Cypriot journalist Alex Efthyvoulou, the owner of English-language newspaper Cyprus Weekly, died aged 97 on Monday.

Reacting to news of his death, President Nikos Christodoulides described Efthyvoulou as a “pioneering journalist and publisher, who was an eyewitness to and recorder of events which marked the modern history both of Cyprus and our neighbouring countries”.

The name Alex Efthyvoulou was synonymous with validity and credibility,” he added.

The Cyprus Union of Journalists said Efthyvoulou’s journalistic achievements “stretch far beyond the borders of our small homeland”, and pointed out that so early was Efthyvoulou on Cyprus’ journalistic scene that the serial number on his union membership card was “9”.

Born in Nicosia in 1927, Efthyvoulou enlisted in the British army in 1944, and served in both Egypt and Palestine, before being discharged with the rank of sergeant.

He began working as a journalist in 1950, and with the beginning of his career coinciding with Eoka’s insurgency against Cyprus’ British rulers, he began sending reports of the violence to British newspapers including The Times and the Daily Telegraph.

He became a correspondent for the American news agency the Associated Press in 1955, and covered developments both in Cyprus and other countries in the Middle East, while also reporting on Cypriot radio about the Middle East.

In 1957, he was an eyewitness to the Battle of Macheras, during which Eoka fighter Grigoris Afxentiou was killed when British forces were informed of his location and poured petrol into his hideout before lighting it.

He received recognition from the International Human Rights Association in the 1980s and was honoured by the Cyprus Union of Journalists in 2015 for his contributions to Cypriot media, after having retired from journalism in 2002.

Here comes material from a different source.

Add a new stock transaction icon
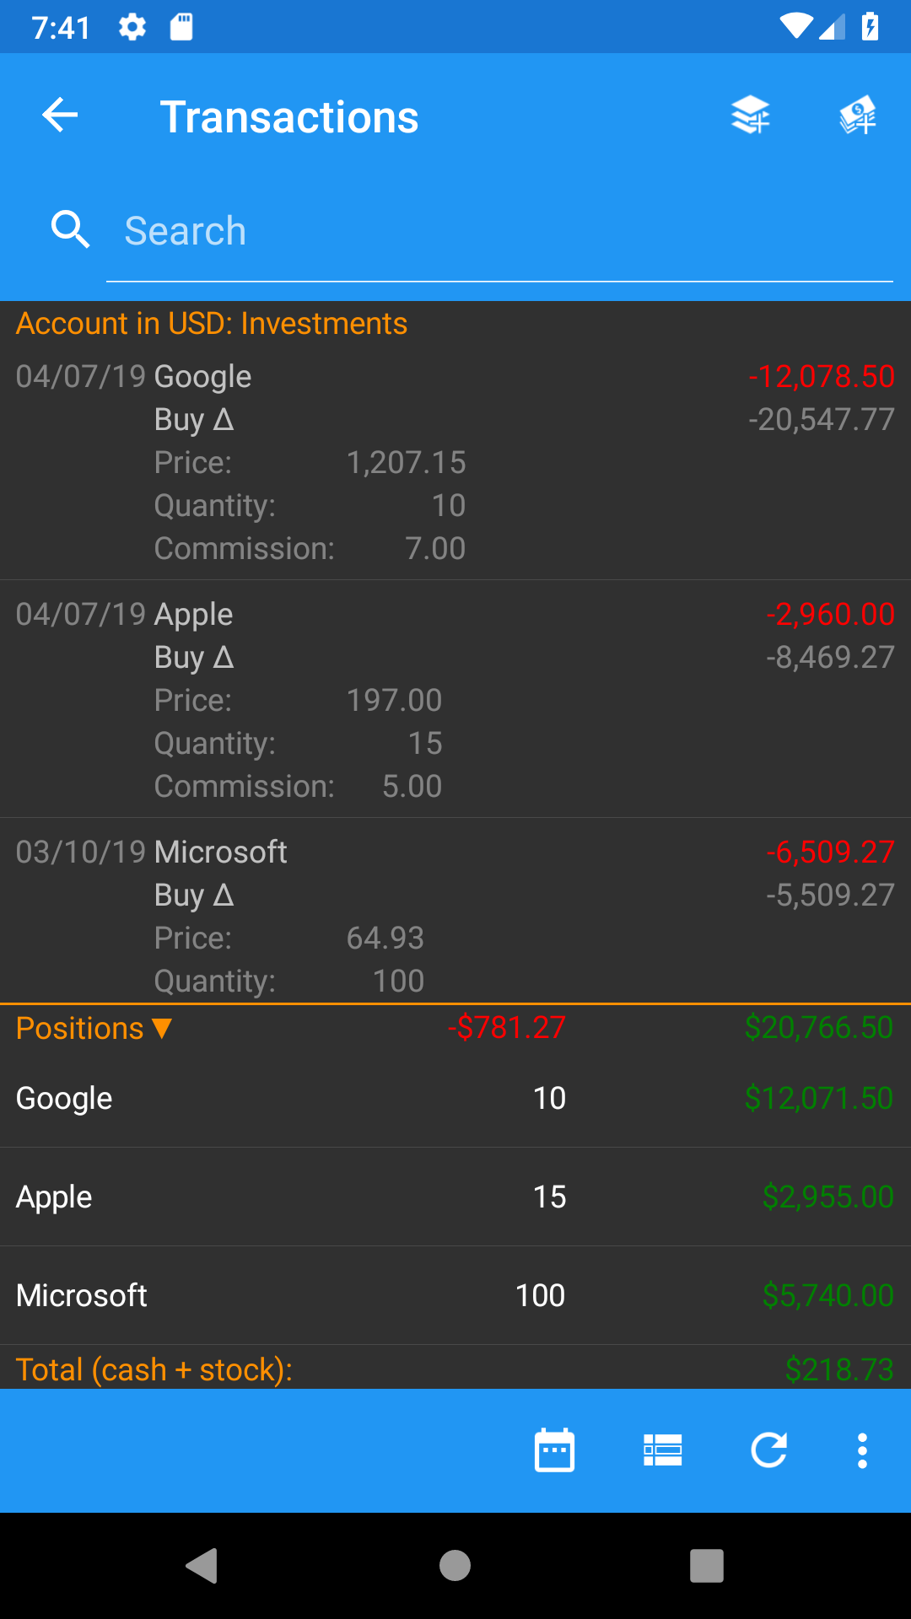Screen dimensions: 911x1619 click(x=751, y=116)
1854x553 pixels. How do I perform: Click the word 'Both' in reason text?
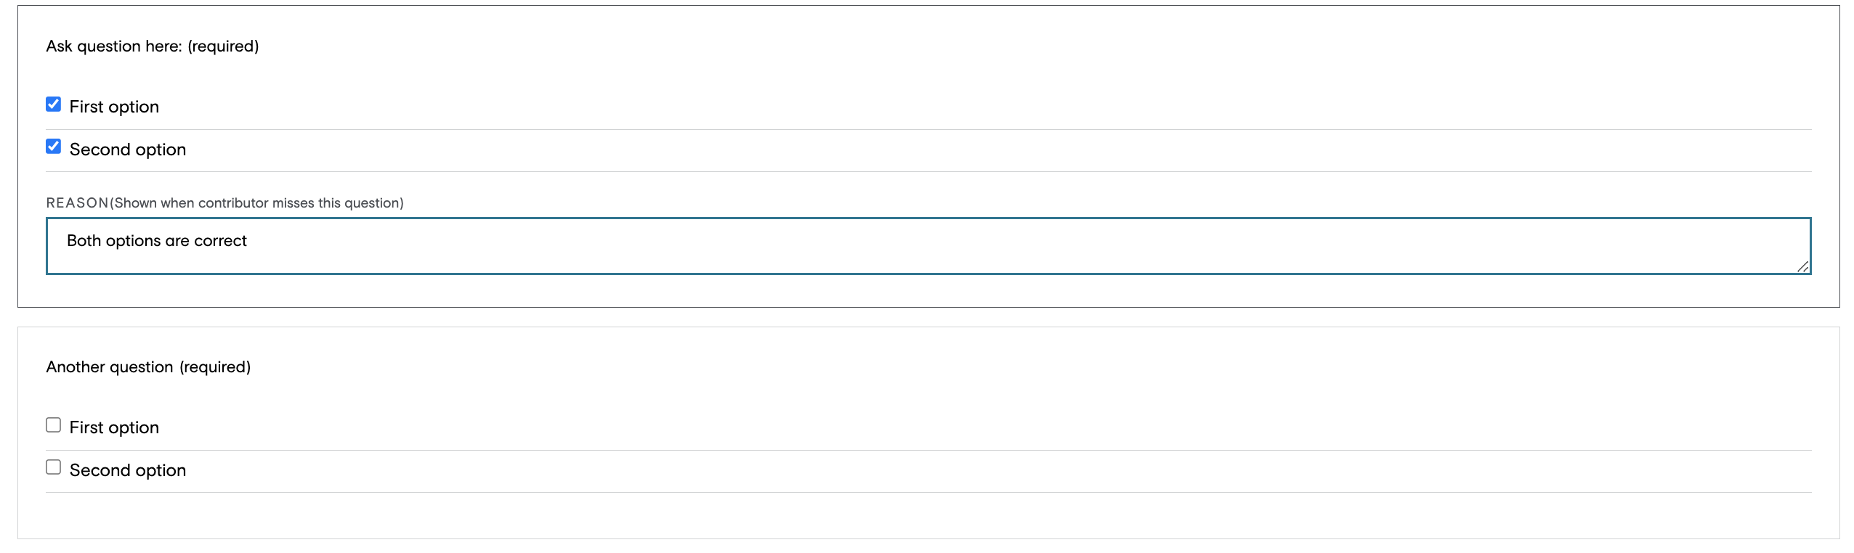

The Cyprus Weekly was founded in 1979, and operated as an independent weekly newspaper until the print issue was discontinued in 2017. It was bought by the Phileleftheros Media Group in 2008, with the group’s English language online title since having been renamed as in-Cyprus.

Efthyvoulou’s funeral will take place on January 3 at 10.30am at the Church of Saints Constantinos and Eleni in Nicosia.